Outlier Action

🎯 Purpose¶

Use this decision card to evaluate and decide how to handle flagged outliers — based on method of detection, severity, domain impact, and modeling goals.

🧪 1. Outlier Detection Techniques¶

Method	Use Case
Z-Score (>3)	General flag for numeric features
IQR Rule (1.5×IQR)	Detects extreme high/low values
Cook’s Distance	Regression leverage + influence
Domain Thresholds	Based on known valid ranges

⚠️ 2. Decision Matrix¶

Outlier Scenario	Suggested Action
Z-Score between 3–5	Flag but keep (informative variation)
Z-Score > 5 or implausible value	Flag or set to NaN for review
Cook’s D high & leverage high	Flag row; consider robust regression
Common placeholder outliers (9999, -1)	Convert to NaN and flag
Repeating junk value	Normalize or treat as structured missingness

# Z-Score example
from scipy.stats import zscore
z_scores = zscore(df['income'])
df['income_outlier_flag'] = (abs(z_scores) > 3)

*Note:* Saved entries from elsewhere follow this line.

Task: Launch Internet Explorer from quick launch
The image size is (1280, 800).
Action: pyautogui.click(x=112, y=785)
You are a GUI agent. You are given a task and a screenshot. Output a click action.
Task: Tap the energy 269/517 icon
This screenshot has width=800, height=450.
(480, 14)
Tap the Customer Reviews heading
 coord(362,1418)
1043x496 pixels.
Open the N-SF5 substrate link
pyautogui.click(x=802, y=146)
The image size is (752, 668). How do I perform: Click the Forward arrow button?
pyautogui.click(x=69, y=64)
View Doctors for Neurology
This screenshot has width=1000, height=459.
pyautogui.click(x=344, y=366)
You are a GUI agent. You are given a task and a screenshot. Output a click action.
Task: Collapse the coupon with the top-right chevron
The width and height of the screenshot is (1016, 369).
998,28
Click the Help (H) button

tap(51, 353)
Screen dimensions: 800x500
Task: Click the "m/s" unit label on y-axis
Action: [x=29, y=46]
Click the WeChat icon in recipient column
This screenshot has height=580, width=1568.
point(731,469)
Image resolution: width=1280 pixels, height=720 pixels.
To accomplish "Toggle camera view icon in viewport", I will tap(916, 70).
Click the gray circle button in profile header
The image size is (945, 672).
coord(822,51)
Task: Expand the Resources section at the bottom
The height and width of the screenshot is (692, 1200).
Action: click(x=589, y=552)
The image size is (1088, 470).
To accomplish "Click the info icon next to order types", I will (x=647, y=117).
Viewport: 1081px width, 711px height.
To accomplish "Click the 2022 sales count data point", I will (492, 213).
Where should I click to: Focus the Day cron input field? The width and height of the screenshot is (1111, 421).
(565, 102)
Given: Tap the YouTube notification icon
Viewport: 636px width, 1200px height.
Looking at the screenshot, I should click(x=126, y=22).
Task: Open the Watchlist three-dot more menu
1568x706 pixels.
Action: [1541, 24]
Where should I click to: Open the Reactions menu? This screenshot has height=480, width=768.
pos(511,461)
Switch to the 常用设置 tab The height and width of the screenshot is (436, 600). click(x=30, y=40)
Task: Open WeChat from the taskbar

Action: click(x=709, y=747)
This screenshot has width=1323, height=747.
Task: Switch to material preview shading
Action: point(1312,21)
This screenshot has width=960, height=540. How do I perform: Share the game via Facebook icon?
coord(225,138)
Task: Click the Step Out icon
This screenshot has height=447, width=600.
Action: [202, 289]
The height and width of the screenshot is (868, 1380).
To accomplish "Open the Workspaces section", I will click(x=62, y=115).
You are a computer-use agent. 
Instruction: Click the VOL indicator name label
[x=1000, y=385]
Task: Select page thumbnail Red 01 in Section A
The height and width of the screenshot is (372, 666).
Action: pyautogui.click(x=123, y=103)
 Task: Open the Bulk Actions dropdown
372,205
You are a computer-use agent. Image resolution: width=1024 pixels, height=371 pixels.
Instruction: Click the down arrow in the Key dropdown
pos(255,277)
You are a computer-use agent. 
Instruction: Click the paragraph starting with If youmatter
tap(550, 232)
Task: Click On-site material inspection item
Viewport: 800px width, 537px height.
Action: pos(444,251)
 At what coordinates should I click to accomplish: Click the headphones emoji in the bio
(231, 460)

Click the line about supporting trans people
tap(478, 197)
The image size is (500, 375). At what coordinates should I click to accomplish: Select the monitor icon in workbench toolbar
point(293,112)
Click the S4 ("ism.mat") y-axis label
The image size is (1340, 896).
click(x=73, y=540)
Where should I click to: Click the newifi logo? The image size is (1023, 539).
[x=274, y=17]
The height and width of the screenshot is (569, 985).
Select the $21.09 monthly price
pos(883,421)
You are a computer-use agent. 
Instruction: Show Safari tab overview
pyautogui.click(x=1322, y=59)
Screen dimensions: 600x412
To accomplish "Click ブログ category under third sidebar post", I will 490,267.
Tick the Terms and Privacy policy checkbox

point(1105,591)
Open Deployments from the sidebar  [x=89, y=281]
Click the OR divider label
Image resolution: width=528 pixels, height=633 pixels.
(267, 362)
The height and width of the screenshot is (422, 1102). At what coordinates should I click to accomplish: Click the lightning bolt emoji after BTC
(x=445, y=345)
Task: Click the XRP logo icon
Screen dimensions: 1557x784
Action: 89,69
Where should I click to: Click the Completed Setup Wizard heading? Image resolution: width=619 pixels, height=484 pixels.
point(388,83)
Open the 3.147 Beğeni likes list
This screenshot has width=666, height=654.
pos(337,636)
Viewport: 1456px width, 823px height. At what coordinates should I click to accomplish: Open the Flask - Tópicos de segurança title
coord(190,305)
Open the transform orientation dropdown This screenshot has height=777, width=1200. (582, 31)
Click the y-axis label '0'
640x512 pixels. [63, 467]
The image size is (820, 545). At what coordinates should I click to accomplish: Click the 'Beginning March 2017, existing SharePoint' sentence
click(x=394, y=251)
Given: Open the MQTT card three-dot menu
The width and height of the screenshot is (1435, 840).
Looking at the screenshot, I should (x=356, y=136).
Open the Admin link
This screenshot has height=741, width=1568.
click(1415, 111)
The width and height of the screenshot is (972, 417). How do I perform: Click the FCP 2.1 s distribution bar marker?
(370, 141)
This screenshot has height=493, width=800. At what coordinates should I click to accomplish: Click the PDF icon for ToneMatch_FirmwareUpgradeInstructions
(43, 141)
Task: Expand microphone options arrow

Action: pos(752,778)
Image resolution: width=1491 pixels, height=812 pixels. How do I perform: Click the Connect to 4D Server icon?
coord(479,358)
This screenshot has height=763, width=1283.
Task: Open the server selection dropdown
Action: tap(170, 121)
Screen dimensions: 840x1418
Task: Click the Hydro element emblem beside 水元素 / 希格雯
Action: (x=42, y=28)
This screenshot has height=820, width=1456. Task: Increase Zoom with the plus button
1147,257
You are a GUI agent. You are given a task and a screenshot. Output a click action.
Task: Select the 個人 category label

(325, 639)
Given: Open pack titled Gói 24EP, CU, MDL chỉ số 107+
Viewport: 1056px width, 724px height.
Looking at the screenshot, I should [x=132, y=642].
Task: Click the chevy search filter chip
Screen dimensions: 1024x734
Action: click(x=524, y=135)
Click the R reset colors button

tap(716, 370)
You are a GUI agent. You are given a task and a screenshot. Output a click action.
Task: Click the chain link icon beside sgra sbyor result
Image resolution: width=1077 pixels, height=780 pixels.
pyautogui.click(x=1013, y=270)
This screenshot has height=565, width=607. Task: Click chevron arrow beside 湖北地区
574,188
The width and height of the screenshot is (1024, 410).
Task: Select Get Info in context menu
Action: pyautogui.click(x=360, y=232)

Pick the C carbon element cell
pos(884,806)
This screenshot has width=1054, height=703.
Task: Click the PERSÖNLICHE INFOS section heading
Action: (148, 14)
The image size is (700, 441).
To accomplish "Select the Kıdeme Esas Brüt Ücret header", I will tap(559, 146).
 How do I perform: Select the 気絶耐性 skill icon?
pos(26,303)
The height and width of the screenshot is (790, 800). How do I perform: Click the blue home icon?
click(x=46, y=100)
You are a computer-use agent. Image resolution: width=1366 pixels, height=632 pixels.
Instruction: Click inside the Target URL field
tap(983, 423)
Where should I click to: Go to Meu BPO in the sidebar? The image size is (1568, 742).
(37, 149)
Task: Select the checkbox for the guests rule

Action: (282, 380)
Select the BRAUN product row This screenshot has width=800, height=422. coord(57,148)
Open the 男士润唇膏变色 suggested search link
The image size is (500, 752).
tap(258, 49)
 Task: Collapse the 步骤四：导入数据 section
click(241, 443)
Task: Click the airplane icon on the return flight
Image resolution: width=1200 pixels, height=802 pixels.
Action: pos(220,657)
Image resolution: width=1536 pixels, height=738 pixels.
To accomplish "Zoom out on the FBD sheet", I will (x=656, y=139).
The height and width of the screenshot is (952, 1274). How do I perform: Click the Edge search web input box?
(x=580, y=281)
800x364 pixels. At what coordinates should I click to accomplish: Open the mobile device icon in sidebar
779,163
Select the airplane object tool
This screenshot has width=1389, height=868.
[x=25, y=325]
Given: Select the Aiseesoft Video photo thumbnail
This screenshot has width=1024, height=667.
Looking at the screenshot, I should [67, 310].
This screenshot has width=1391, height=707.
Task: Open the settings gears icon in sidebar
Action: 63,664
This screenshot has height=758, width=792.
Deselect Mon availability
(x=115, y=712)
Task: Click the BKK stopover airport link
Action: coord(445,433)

⚖️ 3. Remove, Cap, or Flag?¶

Condition	Action
Small % of true outliers with domain noise	Flag only
Values are invalid (negative age, zero income)	Replace or drop
Feature heavily impacts model coefficients	Try log transform or robust fit
Highly skewed feature	Consider transformation before removal

🧰 4. Transformation Options¶

Transformation	Use Case
`np.log1p(x)`	For long-tailed distributions
Winsorization	Cap values at upper/lower quantiles
Clipping	Set min/max bounds manually

✅ Outlier Handling Checklist¶

[ ] Detection method applied (Z, IQR, Cook’s D, etc.)
[ ] Flag column created where needed
[ ] Domain review for false flags or valid edge cases
[ ] Strategy documented (flag/drop/transform)
[ ] Post-action visual recheck (boxplot, hist)

💡 Tip¶

“Don’t just delete outliers — investigate them. They often tell the real story.”